Retour sur une Emprise Progressive
L’histoire de cette dérive n’est pas nouvelle. Dès 2015, Marc Soukup, alors président de la section football de l’ASF jusqu’en 2017, témoignait d’une « main basse » des islamistes sur le club. Selon lui, cette mouvance ne tolérait pas la présence de personnes extérieures à leur quartier ou à leurs convictions. Les pratiques religieuses, notamment les prières musulmanes, s’étaient alors banalisées, se déroulant ouvertement sur le terrain et dans les vestiaires.
Des Mesures Drastiques, un Répit Éphémère
Face à cette situation préoccupante, le maire (UDI) Laurent Vastel avait réagi. Deux entraîneurs, Ramzy E. et Bertrand N., identifiés comme les instigateurs de ce phénomène et par ailleurs employés municipaux, avaient été écartés.

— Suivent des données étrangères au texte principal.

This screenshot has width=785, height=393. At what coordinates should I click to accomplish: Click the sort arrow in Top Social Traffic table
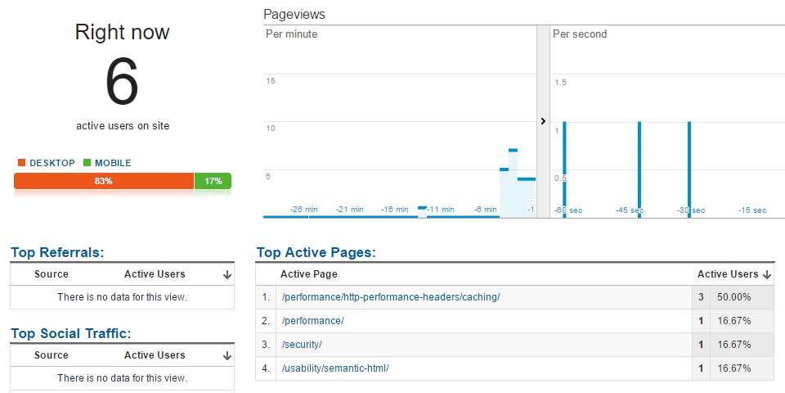227,356
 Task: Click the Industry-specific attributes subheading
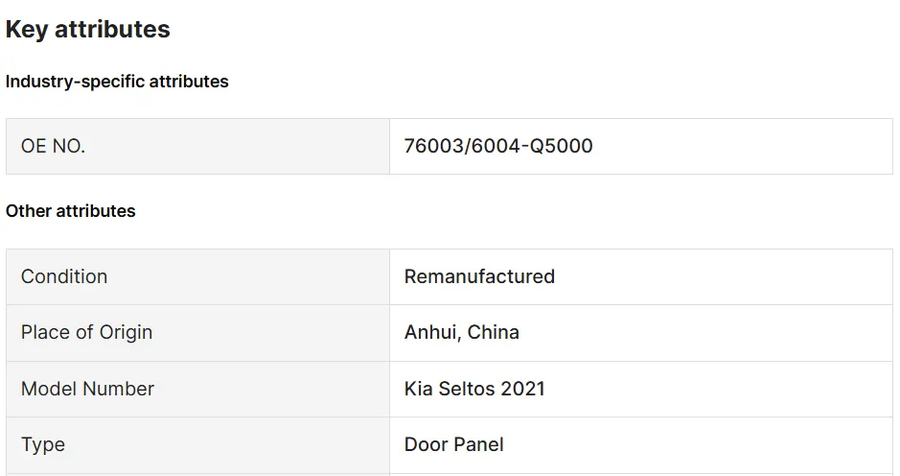pos(117,82)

Dans un effort d’« assainissement », l’ASF avait même pris la décision radicale de fermer temporairement ses équipes adultes pour se concentrer sur les jeunes de 6 à 12 ans. La même année, la préfecture des Hauts-de-Seine avait frappé un grand coup en fermant la mosquée voisine, fréquentée par certains entraîneurs du club, pour « apologie du terrorisme » suite à des prêches controversés.
La Résurgence du Communautarisme : Un Constat Amère
Malgré ces interventions, l’enquête révèle aujourd’hui que des profils radicaux ont réinvesti le club. L’ASF serait de nouveau « abandonné au communautarisme religieux », une situation d’autant plus préoccupante qu’elle s’inscrit dans un contexte national plus large. Le ministère de l’Intérieur a en effet identifié 127 associations sportives ayant des liens avec des « mouvances séparatistes », où des dirigeants ou entraîneurs adoptent des attitudes prosélytes et promeuvent une identité arabo-musulmane à travers des pratiques religieuses au sein des infrastructures sportives. L’ASF de Fontenay-aux-Roses figurerait dans ce décompte, une information connue des hautes sphères, notamment d’Alexandre Brugère, proche de Bruno Retailleau et préfet des Hauts-de-Seine.
Un Enjeu de Société et de Laïcité
Cette affaire dépasse le simple cadre sportif pour devenir un véritable enjeu de société. Elle soulève des questions fondamentales sur la laïcité, l’intégration et la capacité des institutions à préserver les valeurs républicaines au sein des associations. Le sport, pilier de cohésion sociale, ne saurait être le théâtre d’une instrumentalisation religieuse qui divise et exclut.